Debe de habérselo hecho creer a si mismo durante las últimas horas. Habrá luchado sin descanso por tratar de no obsesionarse con todas las preguntas que Sam dejó sin respuesta. Por la esperanza que dejó a su paso.

Sostengo la respiración, pero una lágrima solitaria escapa por el rabillo de mis ojos y, por instinto, levanto la mano para quitármela de la mejilla.

—Creo que sí —respondo, pero una lágrima solitaria escapa por el rabillo de mis ojos y, por instinto, levanto la mano para quitármela de la mejilla. No tengo que fingir con él, no hay necesidad de hacernos los fuertes cuando el dolor es inminente—. No, no lo estoy. No en absoluto.

—Yo tampoco —susurra con voz ronca y los rígidos ángulos de sus cejas se suavizan.

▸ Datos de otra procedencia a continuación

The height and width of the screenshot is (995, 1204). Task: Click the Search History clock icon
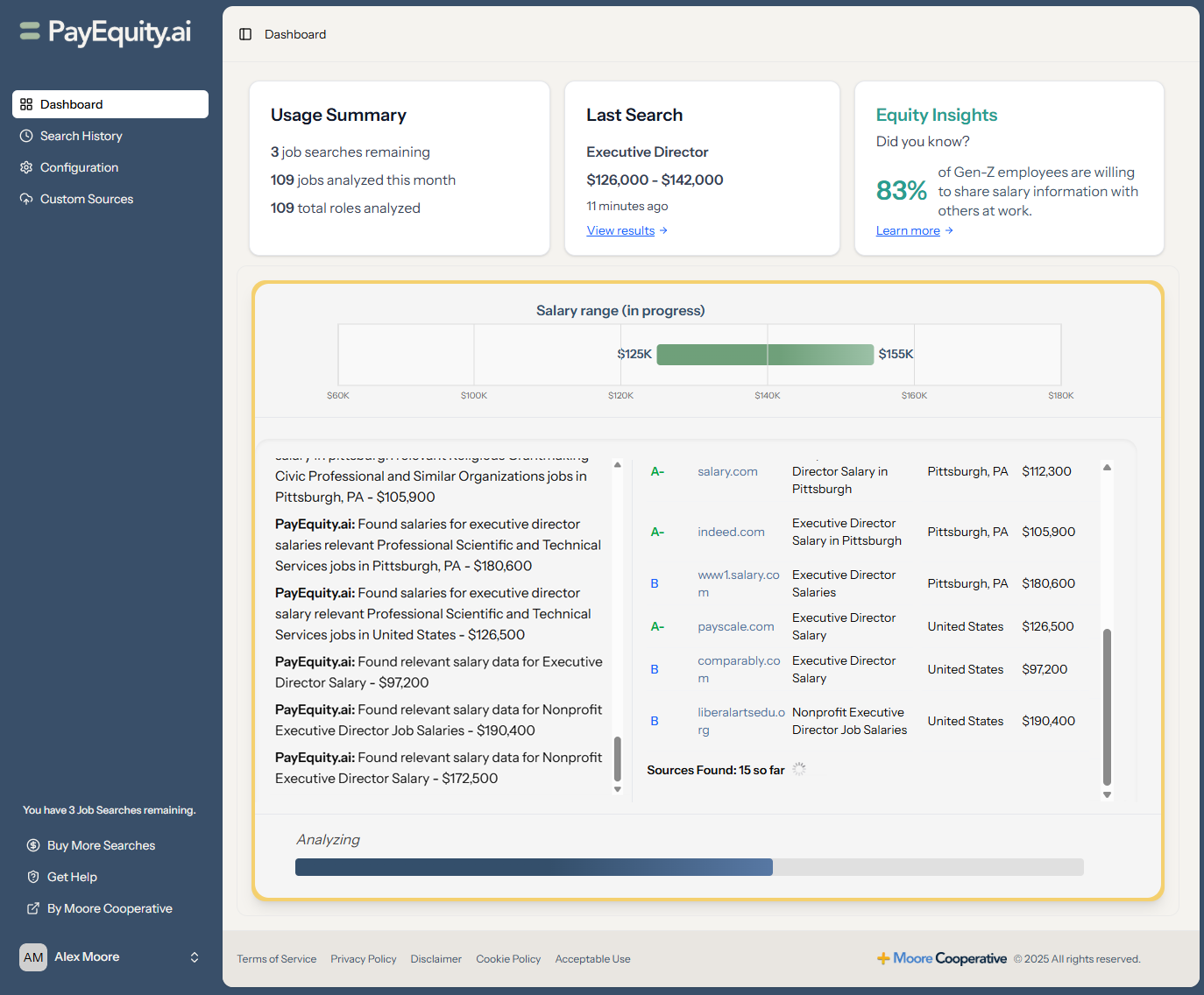tap(26, 136)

El árbol donde construimos nuestro fuerte de madera es un roble robusto de unos cinco metros. Tiene unas escaleras hechas a mano y una hamaca de goma, hecha con una llanta de auto. De pequeños, nos divertíamos mucho en este espacio; a veces era un fuerte militar, otras un castillo de princesa, o una casa encantada. Ahora, solo quedan recuerdos que llevaré pegados al corazón. Las lágrimas brotan de inmediato cuando, con asombro, noto que en una parte de la escalera todavía se mantiene un trazo tallado por Sam.

—Ha pasado mucho tiempo y todavía parece que fue tallado ayer. —murmuro.

Trago saliva para disolver el nudo en mi garganta y coloco un beso en mis dedos, después los aprieto contra las letras. Se sienten cálidas bajo mi mano, porque el sol siempre calienta la arboleda.